Escudo de armas de las Islas Canarias.
Dibujo de 1772

 

 

         Seguro que, como me ha pasado a mí, a ustedes también se les ocurrió bien temprano la idea de que las Islas Canarias se llaman así porque hay en ellas una gran abundancia de canarios o quizá que todas variedades o especies de canarios que existen provienen de allá. La imagen de las Canarias que guardo en mi mente desde la infancia, debido a esa apresurada hipótesis, es amarilla porque siempre me imaginé que en aquellas islas, al contrario que en la mía, habría más canarios que gente, más canarios que árboles, más canarios que señales de tránsito. Pues fíjese usted que no es así.

         Esto ya lo sabe todo el mundo, pero yo acabo de ver la luz hace pocos días. El nombre de este territorio español en aguas africanas no tiene que ver con el canario silvestre, que Carlos Linneo (1707-78) llamó serinus canarius en 1758. Y es importante mencionar esta fecha porque resulta que la graciosa avecita sí que es endémica del archipiélago, pero no es por ella que él recibió este nombre sino a la inversa.

         Aunque hay opiniones divergentes (e incluso investigaciones muy serias que lo ponen en duda), las Islas Canarias recibieron ese nombre, según la tradición, en los primeros años del Imperio Romano, que acababa de anexionárselas. Entre los años 19 y 9 antes de Cristo, el rey Juba II de Mauritania (52 antes de Cristo-23 después de Cristo), que había crecido en Roma, envió una expedición a explorar las llamadas Islas Afortunadas (nombre mitológico de los tiempos en ni siquiera se sabía con certeza cuántas eran ni en qué punto del océano se localizaban); y de esa época y de esa investigación data, según lo narrado por Plinio el Viejo (23-79 después de Cristo) en su obra Historia natural (77 después de Cristo), el nombre Insulae Canariae. Y cuenta Plinio que los expedicionarios encontraron “multitudine canum ingentis magnitudinis, ex quibus perducti sunt Iubae duo” (vastas multitudes de perros de gran tamaño, de los cuales le trajeron dos a Juba). A partir de entonces las islas fueron llamadas Canarias porque había en ellas abundancia de canum, de canis, perros.
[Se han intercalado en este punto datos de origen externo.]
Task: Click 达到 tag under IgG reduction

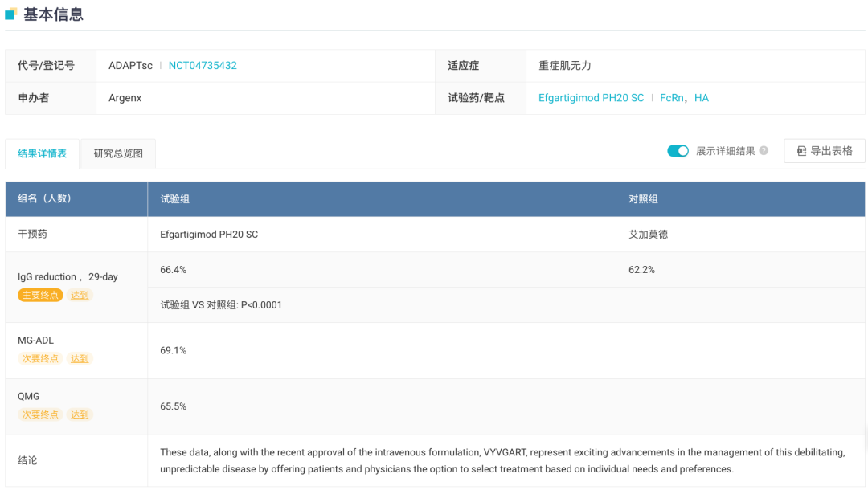Action: tap(80, 295)
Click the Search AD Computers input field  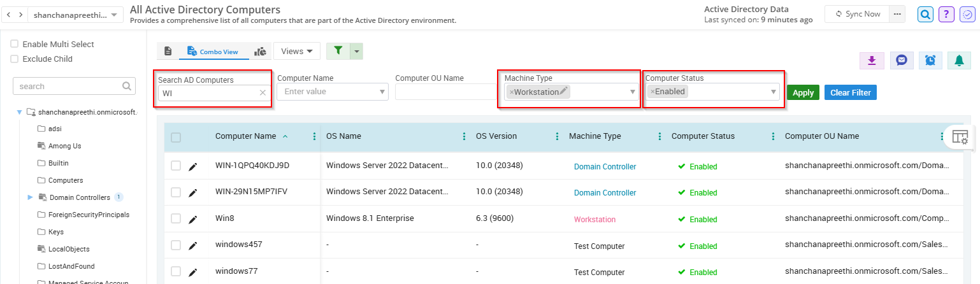click(x=208, y=93)
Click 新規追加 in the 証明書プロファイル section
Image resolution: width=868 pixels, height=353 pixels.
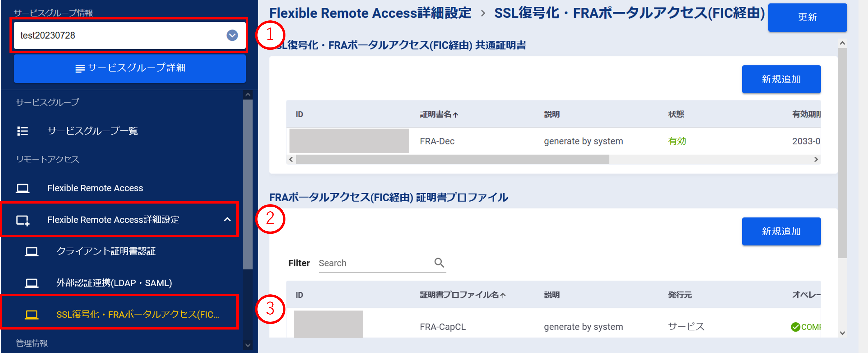(781, 231)
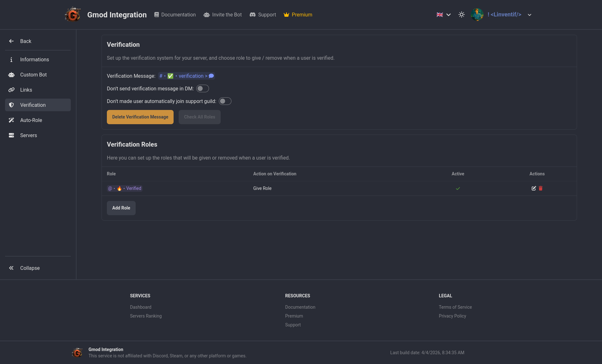This screenshot has width=602, height=364.
Task: Expand the user account menu chevron
Action: coord(530,15)
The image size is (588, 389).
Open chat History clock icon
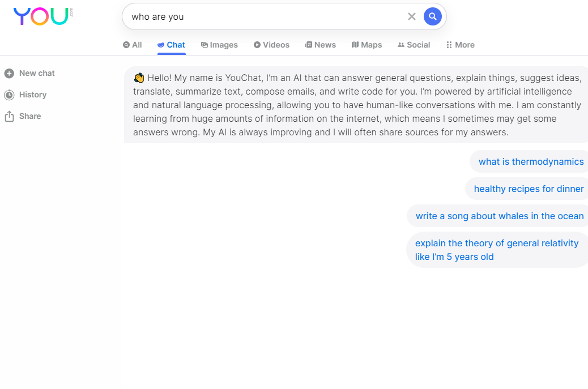tap(9, 95)
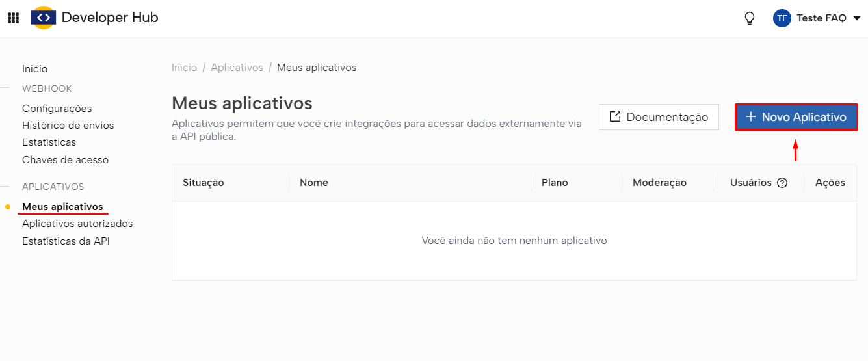868x361 pixels.
Task: Open Histórico de envios page
Action: coord(68,126)
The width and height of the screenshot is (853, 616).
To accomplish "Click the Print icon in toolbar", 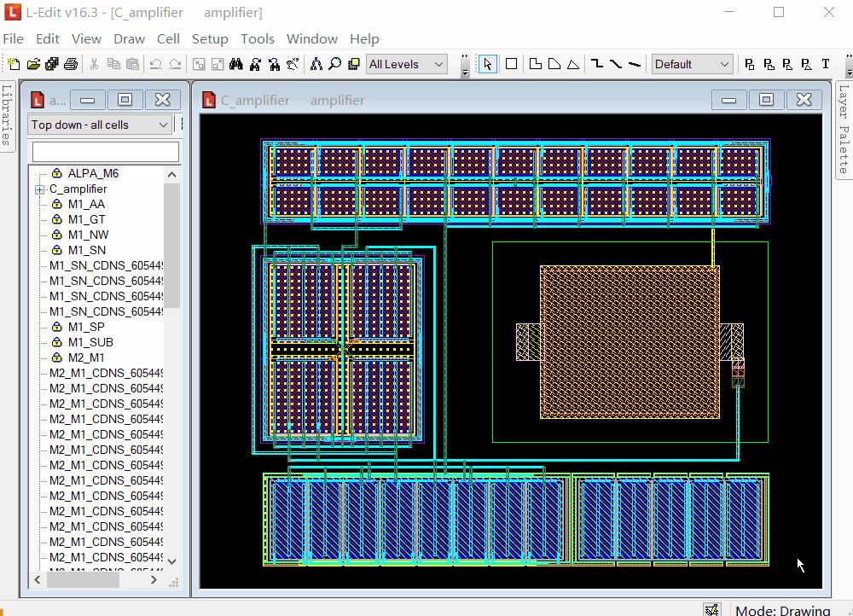I will 71,64.
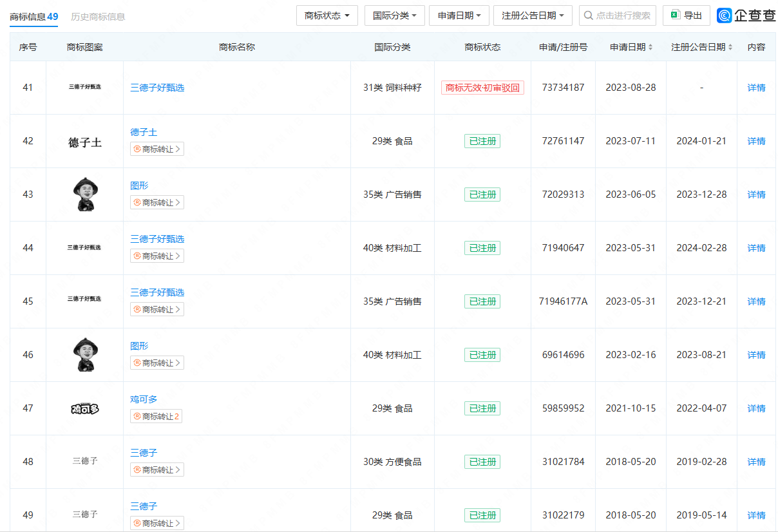Open the 申请日期 dropdown filter
Viewport: 778px width, 532px height.
(x=459, y=15)
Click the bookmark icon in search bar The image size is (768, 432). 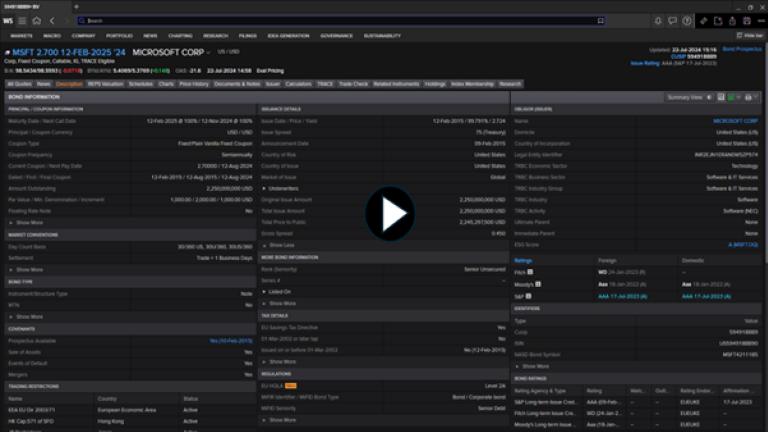600,20
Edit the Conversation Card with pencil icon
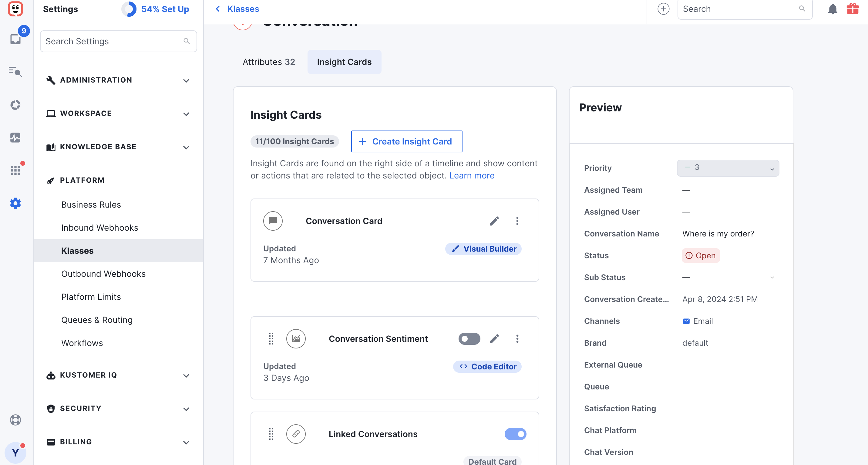This screenshot has height=465, width=868. [x=494, y=221]
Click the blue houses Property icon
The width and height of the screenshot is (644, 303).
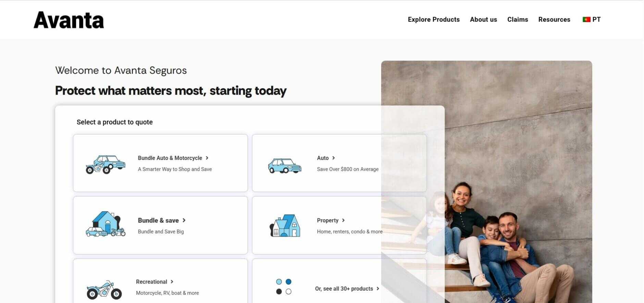click(x=285, y=226)
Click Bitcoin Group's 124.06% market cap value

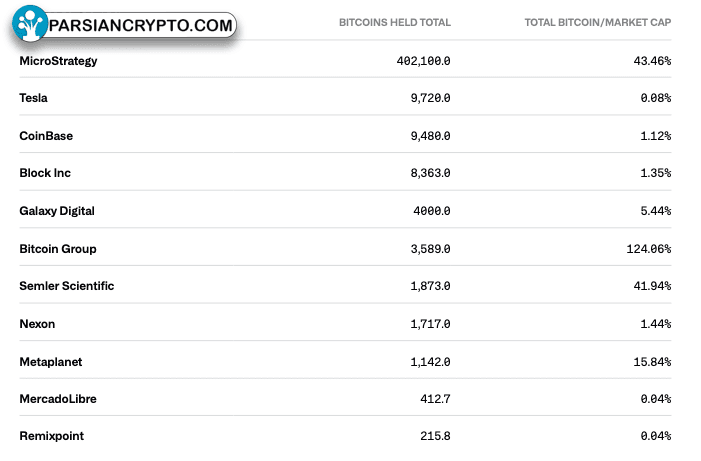click(x=649, y=249)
         A pesar de todo esto, existen investigadores que, por falta de evidencias, niegan la presencia de perros de cualquier tamaño en las siete islas en la época de Juba. Algunos de ellos, como Juan Álvarez Delgado, creen que el erudito rey pudo haber ido personalmente a la isla y haber dedicado a ese viaje uno de los once libros que escribió, otros lo descartan totalmente. Sin embargo, Juba II es reconocido como el gobernante y humanista que, como afirma Alicia García García, “sacó a las islas de la esfera del mito” en que vivió en la antigüedad clásica, junto con Madeira, las Azores, las Salvajes y Cabo Verde.

         ¿Los canarios? Los canarios, los pajaritos llamados canarios, fueron llamados así mucho después, e incluso se les llamó en realidad “canarios de las Canarias”, lo cual sugiere que ya existía el nombre actual del archipiélago.